Sport gegen Kreislaufbeschwerden

Mit zunehmendem Alter steigt die Anzahl der Menschen, die unter Vorhofflimmern und anfallsweisem Herzrasen leiden. Schlägt das Herz dauerhaft unregelmäßig, das heißt, pumpen die beiden Vorhöfe des Herzens nicht mehr mit bei der Abfolge eines Herzschlages, dann verliert der Mensch ca. 20 Prozent seiner Herzleistungskraft. Zusätzlich tritt bei ca. 2 Millionen Menschen in Deutschland ein anfallsweises Herzrasen auf, bei dem das Herz mit einer Frequenz von bis zu 160 Aktionen pro Minute schlägt, was zu Beschwerden wie Angst, Unruhe, Luftnot, Schwindel und Druckgefühl im Brustkorb führen kann. Für all diese Menschen sind Sport und Gewichtsoptimierung 2 ganz wesentliche Lebensstilmaßnahmen, um das Herz zu stärken und den Rhythmus des Herzschlages positiv zu beeinflussen. 

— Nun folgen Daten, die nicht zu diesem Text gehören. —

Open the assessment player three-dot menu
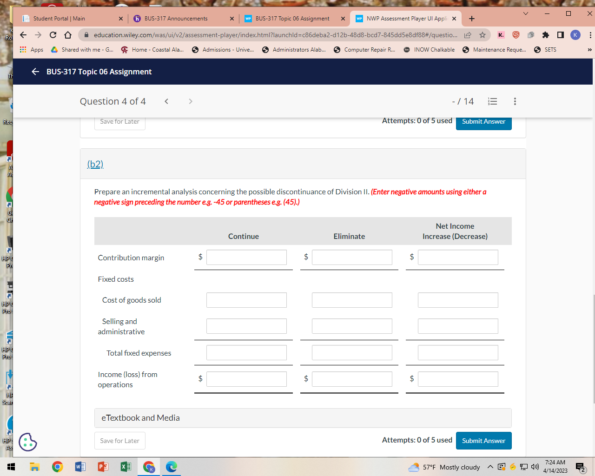 (x=515, y=101)
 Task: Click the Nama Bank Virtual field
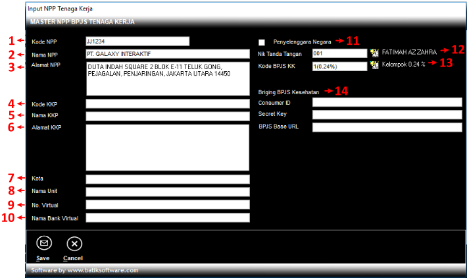[x=168, y=217]
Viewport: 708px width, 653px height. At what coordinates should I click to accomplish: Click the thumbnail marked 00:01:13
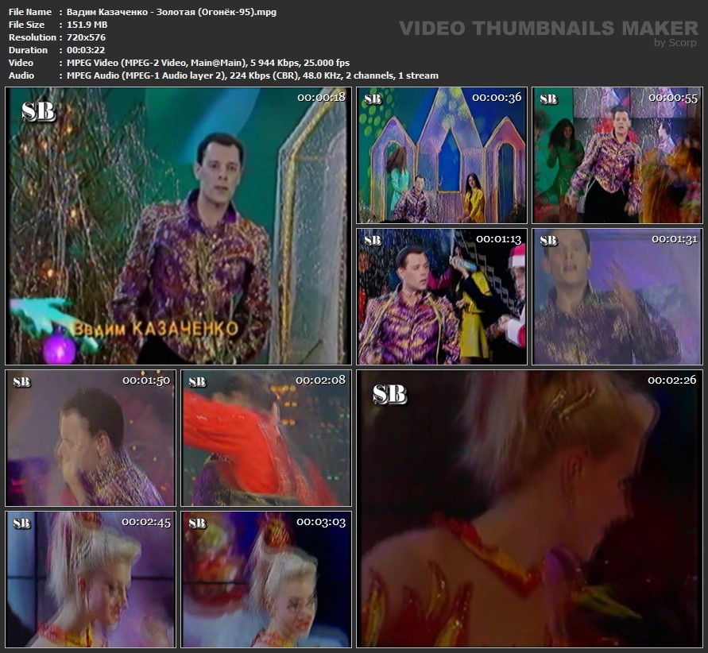pos(441,297)
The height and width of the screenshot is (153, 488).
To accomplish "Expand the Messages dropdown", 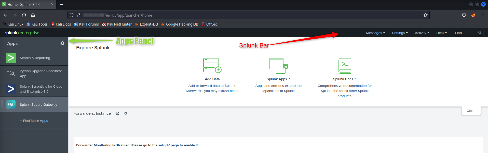I will (375, 33).
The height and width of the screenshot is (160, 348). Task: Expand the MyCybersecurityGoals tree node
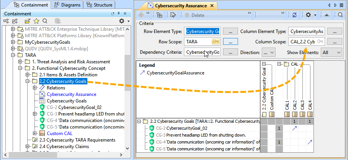pyautogui.click(x=13, y=42)
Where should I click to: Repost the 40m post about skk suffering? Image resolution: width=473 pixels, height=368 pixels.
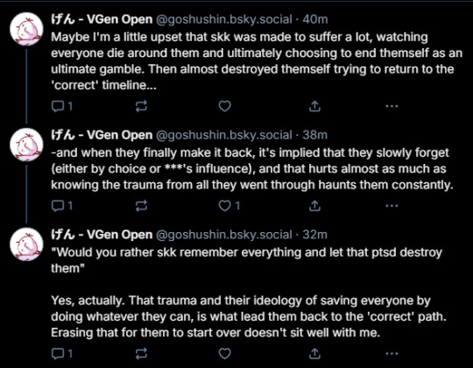point(141,106)
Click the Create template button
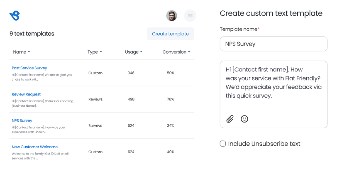This screenshot has height=174, width=337. point(171,34)
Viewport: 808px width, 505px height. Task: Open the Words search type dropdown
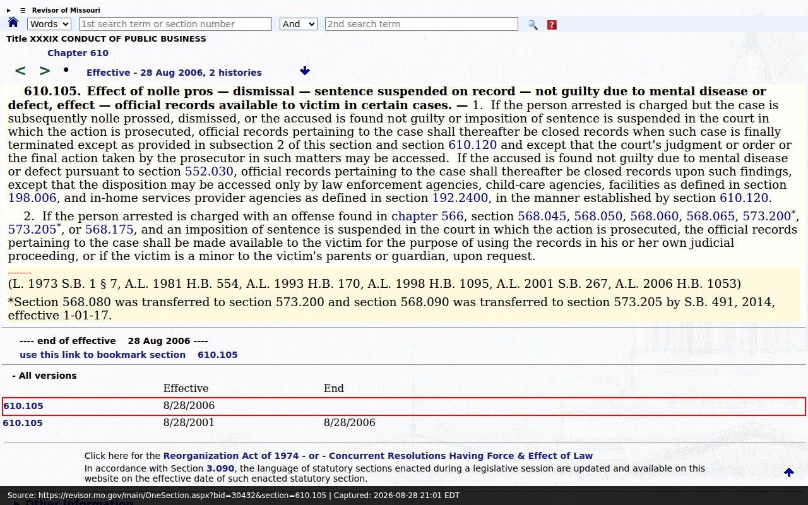(x=49, y=24)
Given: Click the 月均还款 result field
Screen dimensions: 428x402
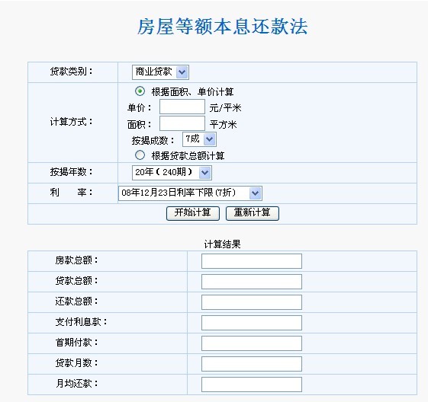Looking at the screenshot, I should 252,384.
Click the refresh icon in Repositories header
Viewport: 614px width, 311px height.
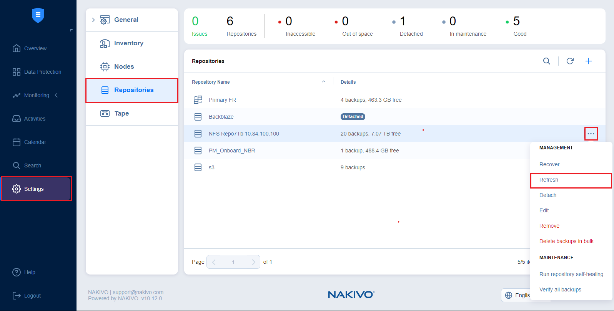tap(570, 61)

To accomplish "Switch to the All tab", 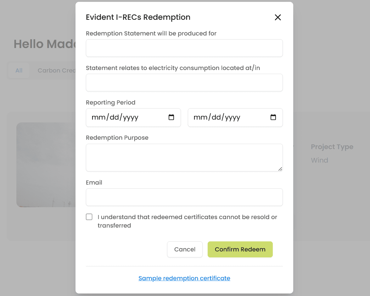I will (19, 70).
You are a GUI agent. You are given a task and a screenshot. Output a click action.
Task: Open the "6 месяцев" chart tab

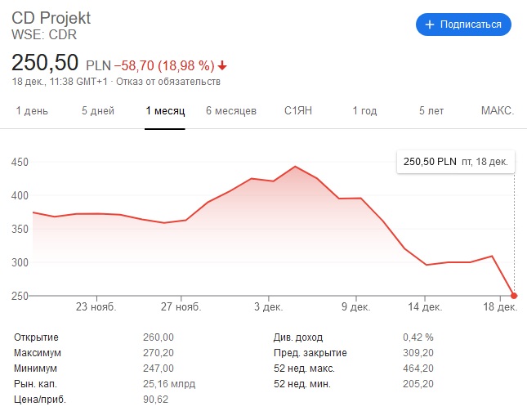pos(231,110)
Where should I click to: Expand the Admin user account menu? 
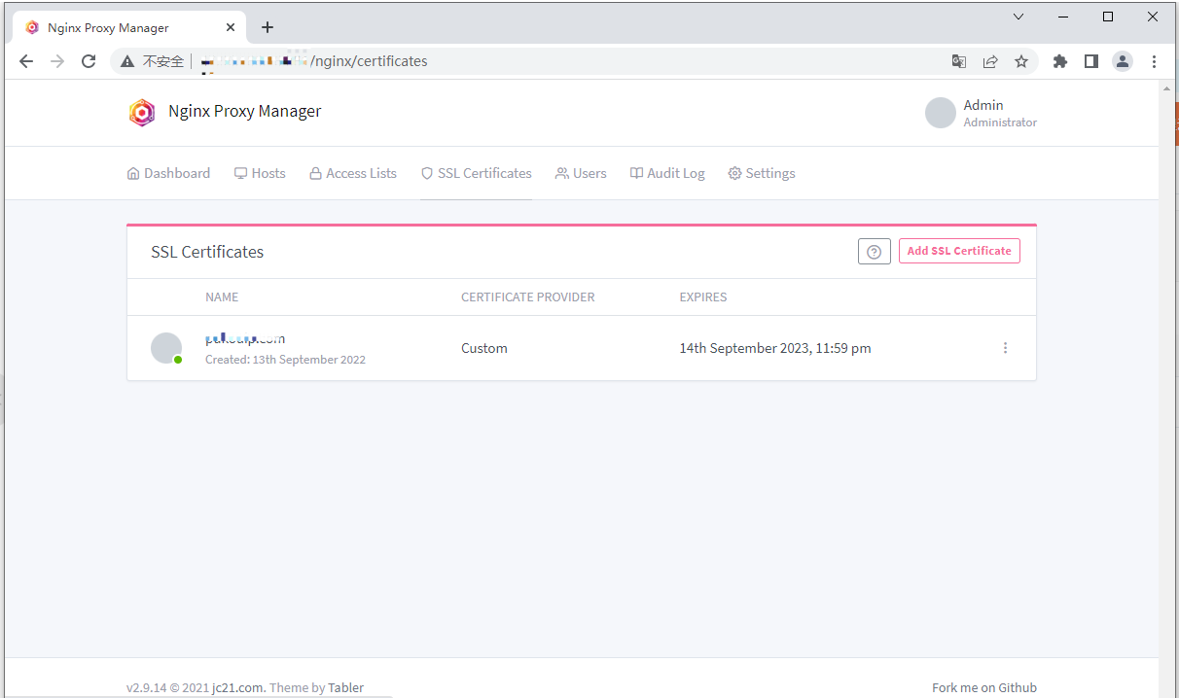tap(981, 113)
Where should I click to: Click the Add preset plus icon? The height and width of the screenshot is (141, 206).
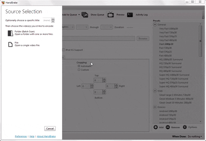pyautogui.click(x=156, y=127)
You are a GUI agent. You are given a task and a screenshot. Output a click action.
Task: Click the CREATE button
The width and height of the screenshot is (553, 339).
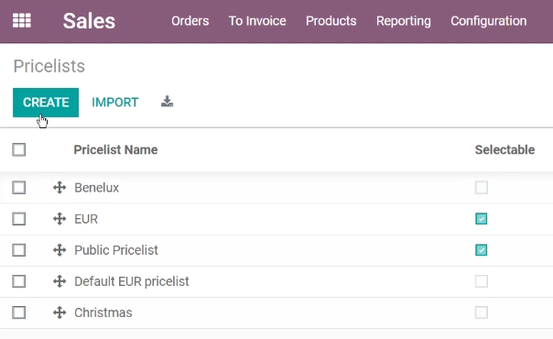tap(46, 103)
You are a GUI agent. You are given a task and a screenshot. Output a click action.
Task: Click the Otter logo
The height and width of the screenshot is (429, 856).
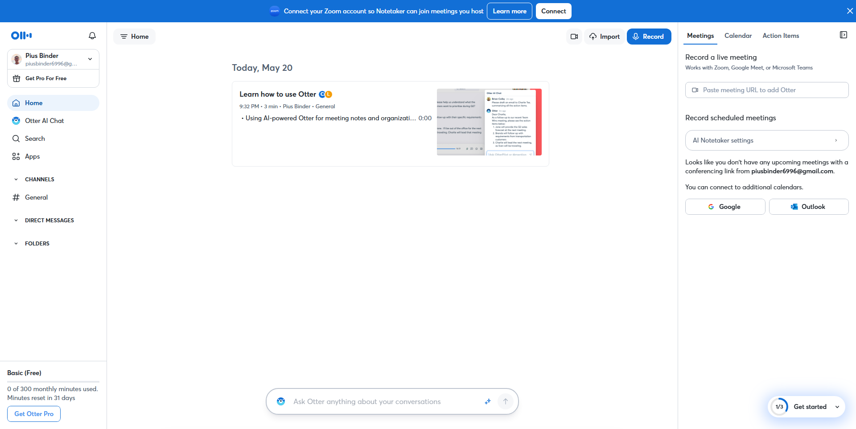pyautogui.click(x=21, y=36)
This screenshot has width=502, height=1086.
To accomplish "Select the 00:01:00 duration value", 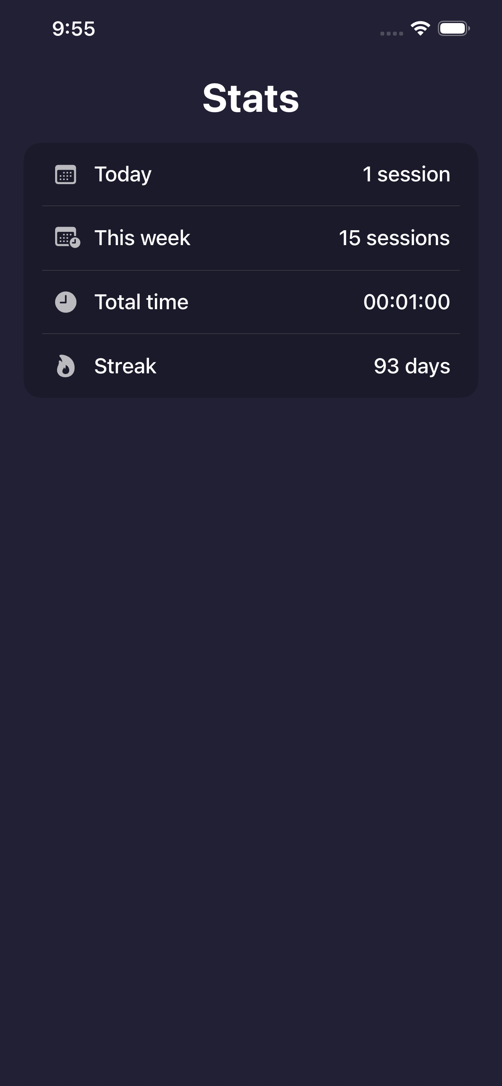I will point(406,302).
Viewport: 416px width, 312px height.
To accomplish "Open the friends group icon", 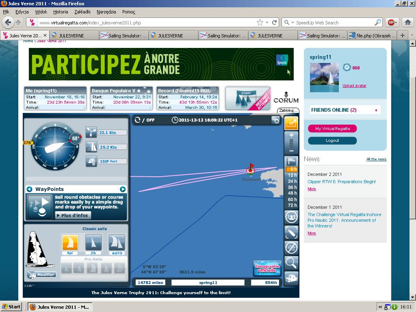I will tap(291, 217).
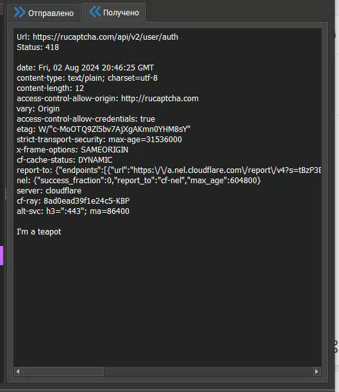Click the Status: 418 line
Screen dimensions: 339x392
pos(38,47)
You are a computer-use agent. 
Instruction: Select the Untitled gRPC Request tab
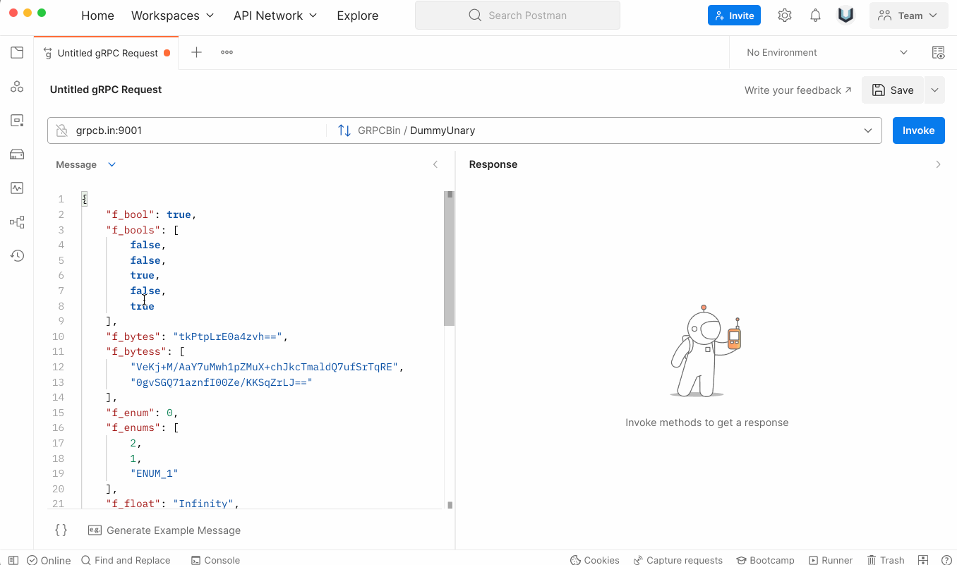pos(107,53)
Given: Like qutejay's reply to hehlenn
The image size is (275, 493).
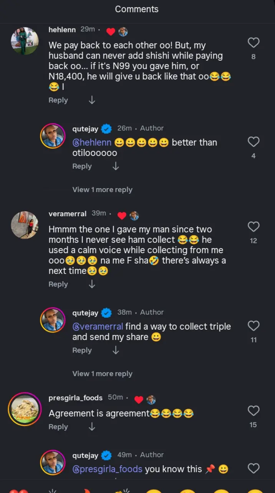Looking at the screenshot, I should (253, 142).
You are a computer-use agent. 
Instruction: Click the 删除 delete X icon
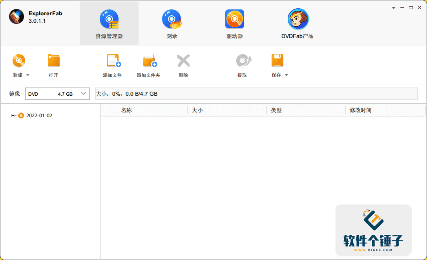183,61
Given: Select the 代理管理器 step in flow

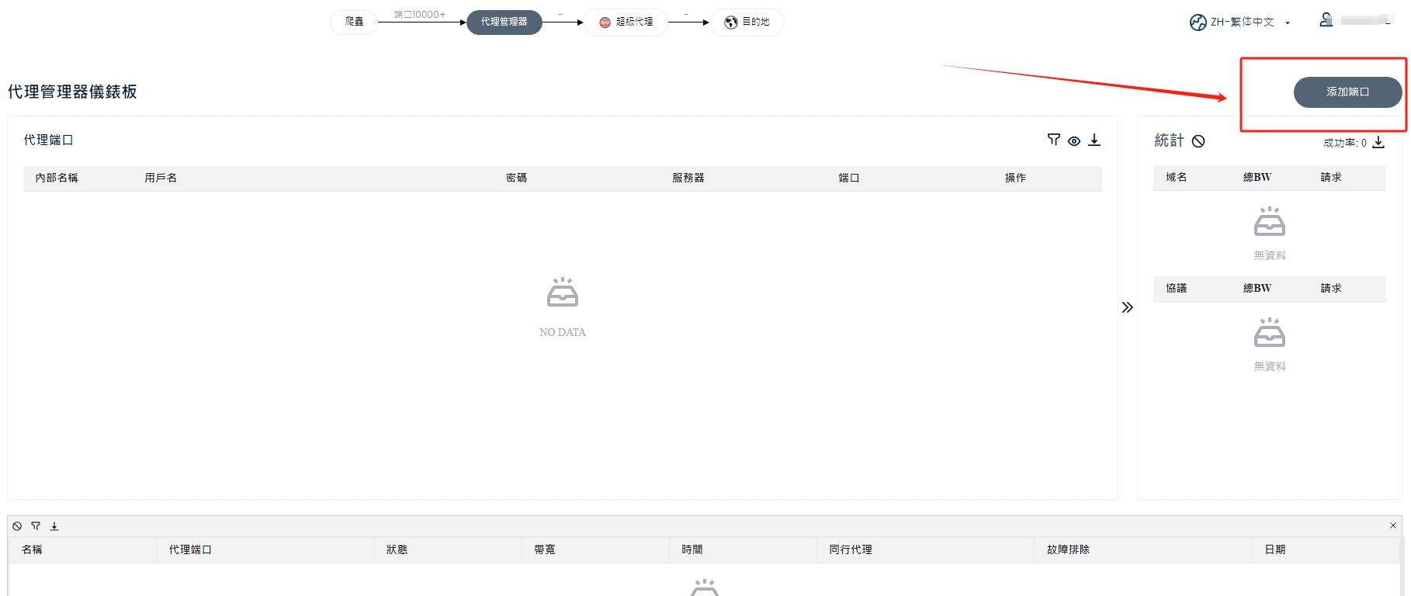Looking at the screenshot, I should coord(504,22).
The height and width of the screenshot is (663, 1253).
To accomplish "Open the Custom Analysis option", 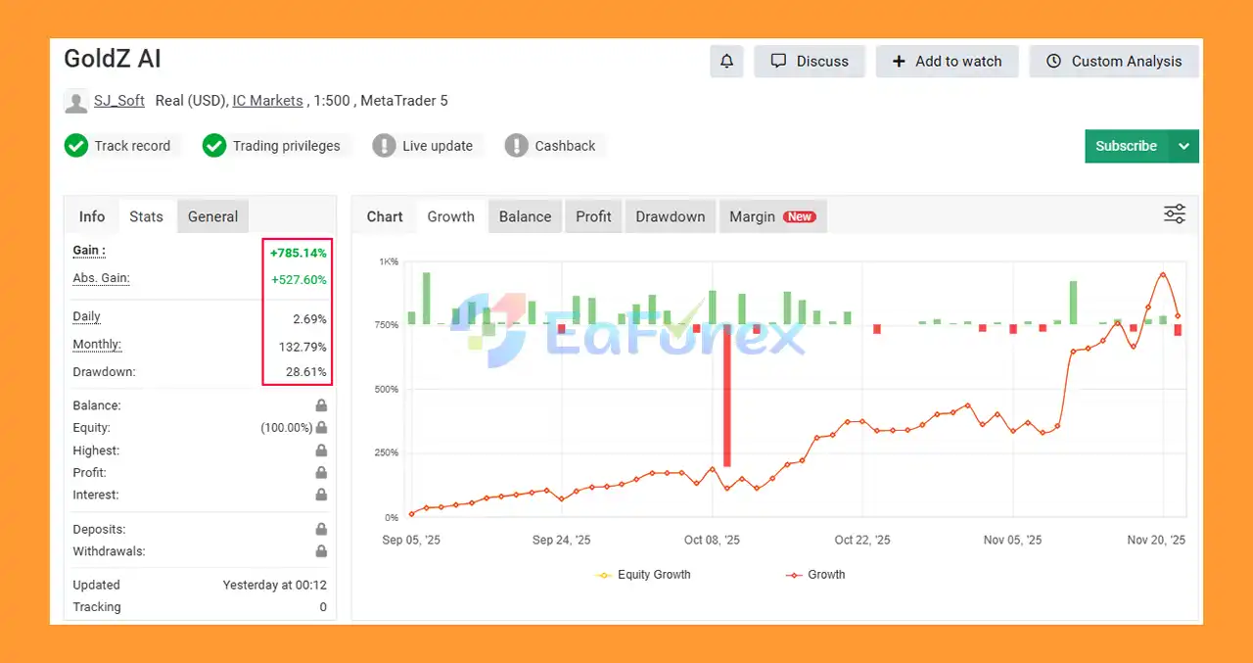I will pyautogui.click(x=1114, y=61).
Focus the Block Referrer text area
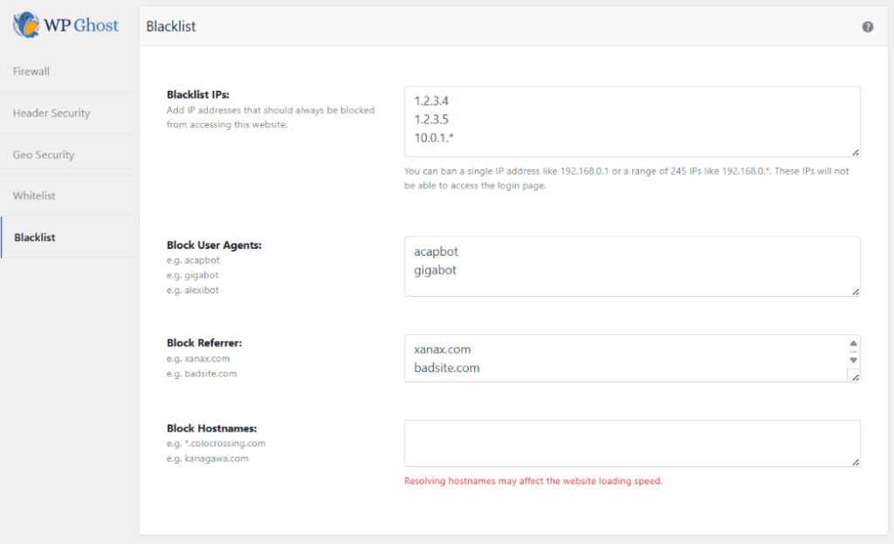The height and width of the screenshot is (544, 894). (x=624, y=358)
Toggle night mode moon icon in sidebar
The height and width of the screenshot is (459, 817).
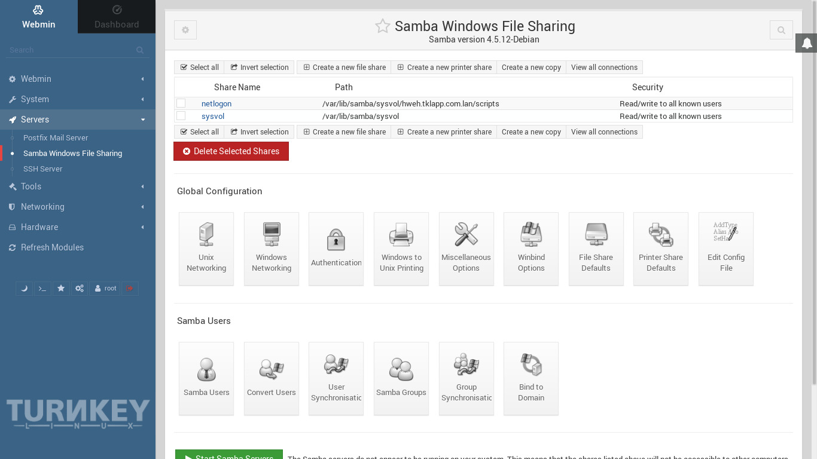coord(24,289)
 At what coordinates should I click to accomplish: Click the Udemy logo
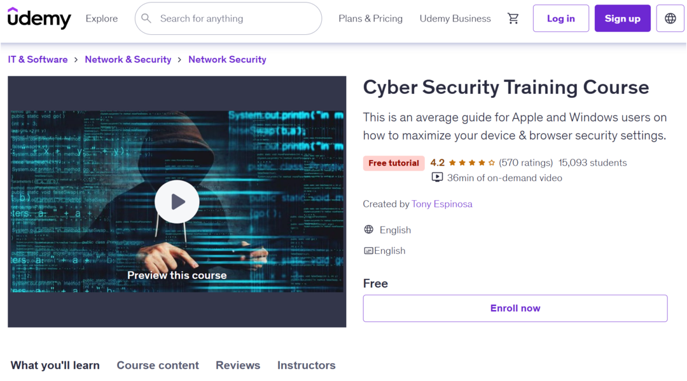coord(39,18)
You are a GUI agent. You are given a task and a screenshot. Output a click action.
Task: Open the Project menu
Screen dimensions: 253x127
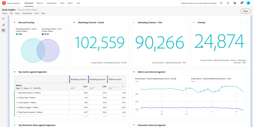5,13
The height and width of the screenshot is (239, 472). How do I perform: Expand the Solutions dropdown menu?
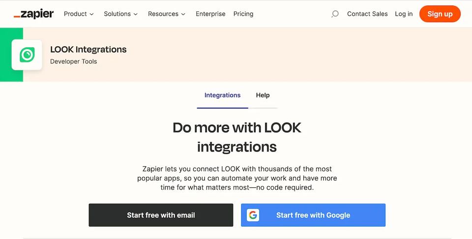tap(121, 14)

Der Erfolg wird schnell sichtbar. Wenn ein Mensch mit passagerem Vorhofflimmern seine Belastbarkeit um mehr als 50 Watt steigert (das entspricht schnellem Gehen) sinkt das Risiko für Flimmerattacken um mehr als ein Drittel. Nimmt dieser Mensch dann zusätzlich noch 10 Prozent seines Körpergewichtes ab, sinkt das Risiko sogar um dreiviertel.  Der Effekt ist so groß, wie man ihn mit Medikamenten kaum erreichen kann. Zusätzlich sollte aber auch moderates Krafttraining Bestandteil des Trainings sein, da der Erhalt der Muskelmasse und der Koordinationsfähigkeit vor Stürzen und Frakturen schützt.

 

Ausdauersport, senkt den Blutdruck und reguliert die Herzfrequenz, sorgt für eine bessere Durchblutung bis in die Peripherie und er optimiert die Durchblutung der Herzmuskulatur selbst. Moderates Kraft- Ausdauertraining hält die Gefäße flexibel und gesund. Deshalb: Bleiben Sie in Bewegung und motiviert und nutzen Sie Ihre Selbstwirksamkeit.